As pesquisas indicam que somando os prováveis votos nulos, indecisos e ainda os brancos, poderá haver entre 20% a 30% de eleitores que não escolherão nenhum dos candidatos, fato que invariavelmente favorecerá as candidaturas da direita. Esse filme já vimos passar no Equador, quando o candidato de Pachakutik chamou o voto nulo favorecendo a candidatura do banqueiro Guillermo Lasso contra o então candidato progressista, apoiado por Rafael Correa. 

O exemplo do que ocorreu no MAS boliviano em suas lutas fracionais internas deve servir de reflexão sobre os limites e os métodos de uma disputa interna partidária capaz de promover o retorno ao poder do maior inimigo, a extrema-direita interna e o imperialismo. 

Esse aprendizado deve ser parte do processo educativo para o conjunto da esquerda latino-americana, principalmente num contexto de avanço da extrema-direita global e da mais recente ofensiva imperialista dos EUA no continente, que busca a partir da reeleição do governo Trump novos patamares de submissão e recolonização dos povos latino-americanos, no âmbito da destrutiva disputa pela liderança geopolítica mundial.

Haverá eleições nacionais na Bolívia neste domingo, 17 de agosto, no território nacional e nos 32 países onde os cidadãos votarão online. No total, cerca de 7,5 milhões de bolivianos estão aptos a votar em uma das 34 mil mesas para eleger o Presidente, o Vice-Presidente, os 36 senadores e senadoras (4 por região), os 130 deputados e deputadas (sendo 63 em circunscrições uninominais e 60  proporcionalmente, com base nos votos obtidos pelo candidato presidencial de cada partido. Além das 7 cadeiras reservadas para os e as representantes indígenas.

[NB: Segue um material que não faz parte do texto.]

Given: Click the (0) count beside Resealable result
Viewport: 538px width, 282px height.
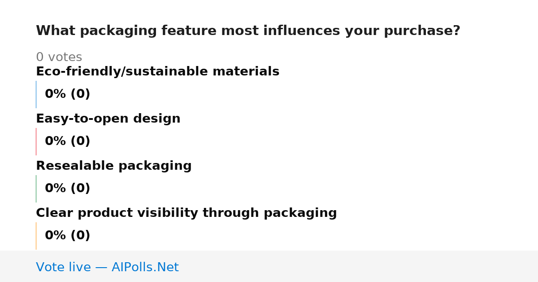Looking at the screenshot, I should pos(80,189).
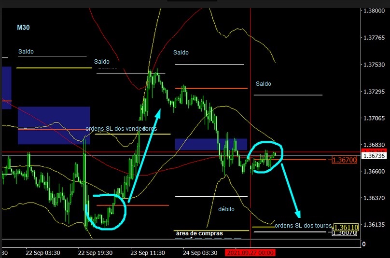Select the cyan upward trend arrow

[144, 155]
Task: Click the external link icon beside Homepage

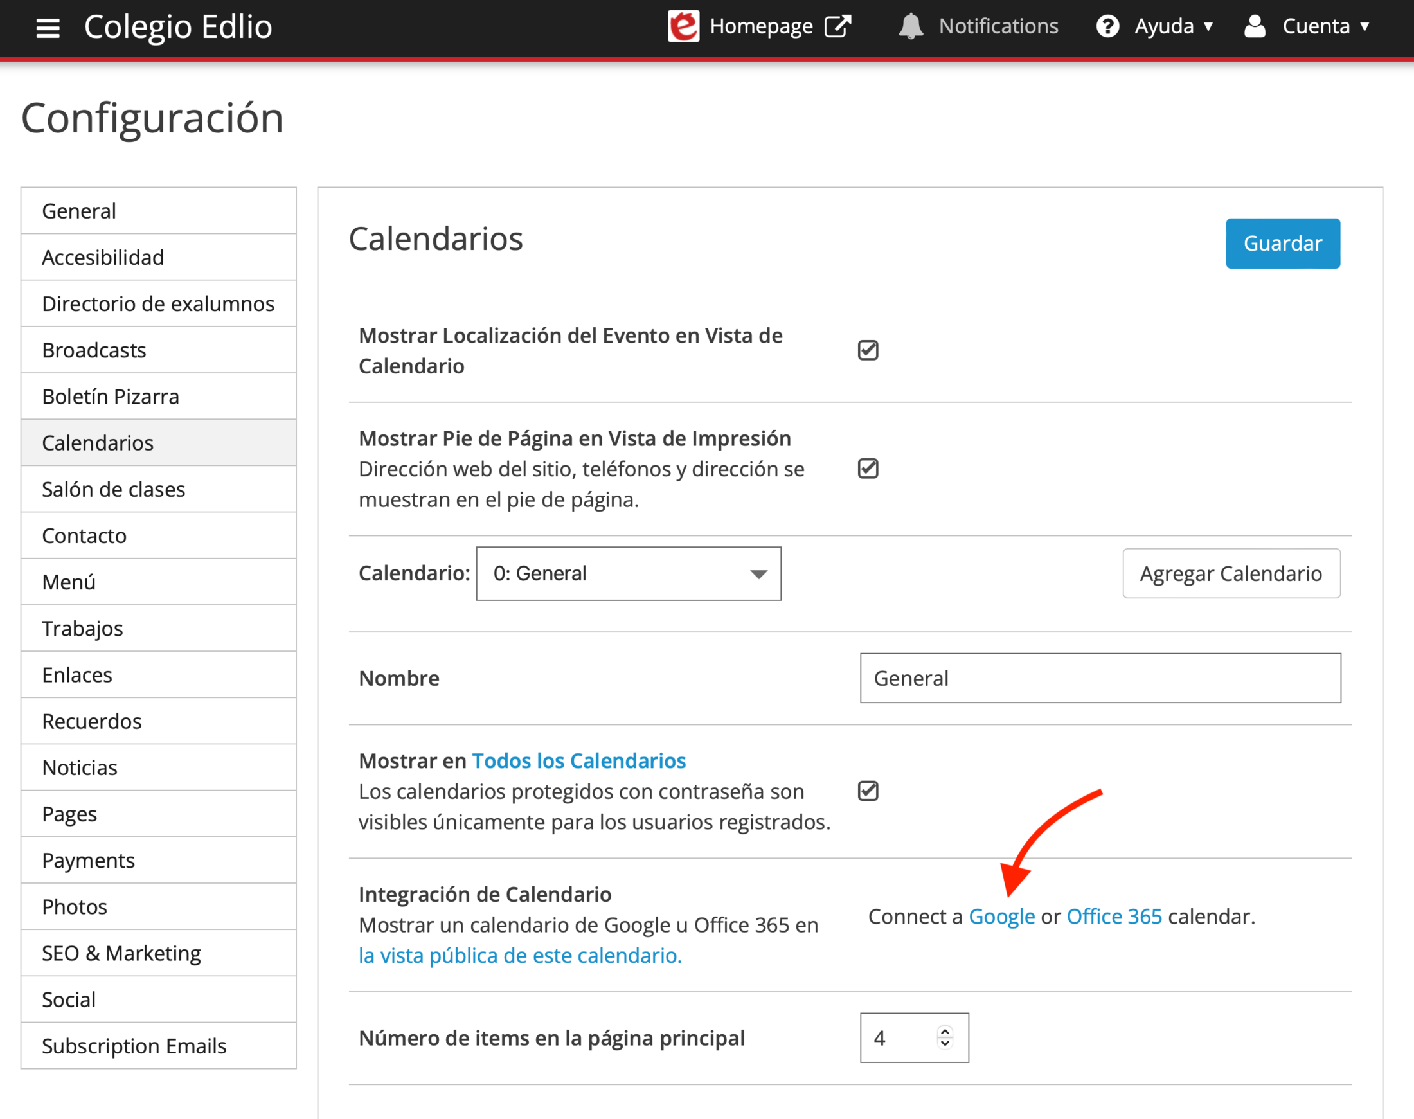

Todos os mandatos têm duração de cinco anos.

O panorama eleitoral de 2025 está marcado principalmente por dois fatores: a grave crise econômica que o país atravessa e a crise estrutural do MAS. Após o período de inscrição e renúncias, restam apenas oito candidatos na disputa pela presidência. Seis nomes representando a direita e dois representando setores oriundos do Movimento ao Socialismo (MAS), partido de esquerda que foi hegemônico no poder há duas décadas.

Uma das causas da crise do MAS tem origem na ausência de uma política consciente da parte de Evo Morales para buscar a renovação da liderança nacional, resultando numa oposição fratricida contra o governo Arce, na perda do controle partidário, na filiação a legendas fantasmas e ainda 22 dias de bloqueio das principais estradas do país por partidários evistas que buscou a todo custo se candidatar novamente. 

Por outro lado, o desgaste do governo Arce e a crise econômica interna o levaram a renunciar ao pleito da reeleição. A resultante da disputa autofágica interna, auxiliada por graves acusações morais e manobras de parte a parte, entre Evo e Arce, gerou também uma divisão de cima abaixo das lideranças partidárias, nos movimentos sociais e nas bases de influência do partido.

O MAS está fraturado em três frações: aqueles que apoiam Evo Morales, que governou entre 2006 e 2019; os apoiadores do atual presidente, Luis Arce; e aqueles que apoiam o jovem Andrônico Rodriguez, atual presidente do Senado. 

As divisões internas se acentuaram quando Evo voltou à Bolívia após seu exílio na Argentina (depois do golpe de Estado de 2019) e a suspensão da sua ordem de prisão, em novembro de 2020. Evo aos poucos entrou em confronto aberto contra o governo de Luis Arce. 

O processo de fraturas internas cristalizou as divisões da maioria dos movimentos sociais que apoiaram e defenderam Morales, durante todos esses anos. É uma triste constatação a crise dessa que foi uma das maiores e mais bem implantadas socialmente organizações políticas da América Latina e que governou o país (à exceção do curto período do golpe em 2019) de forma ininterrupta durante 20 anos, provocando um grande desânimo e desmoralização em suas bases populares frente a este desgaste político. 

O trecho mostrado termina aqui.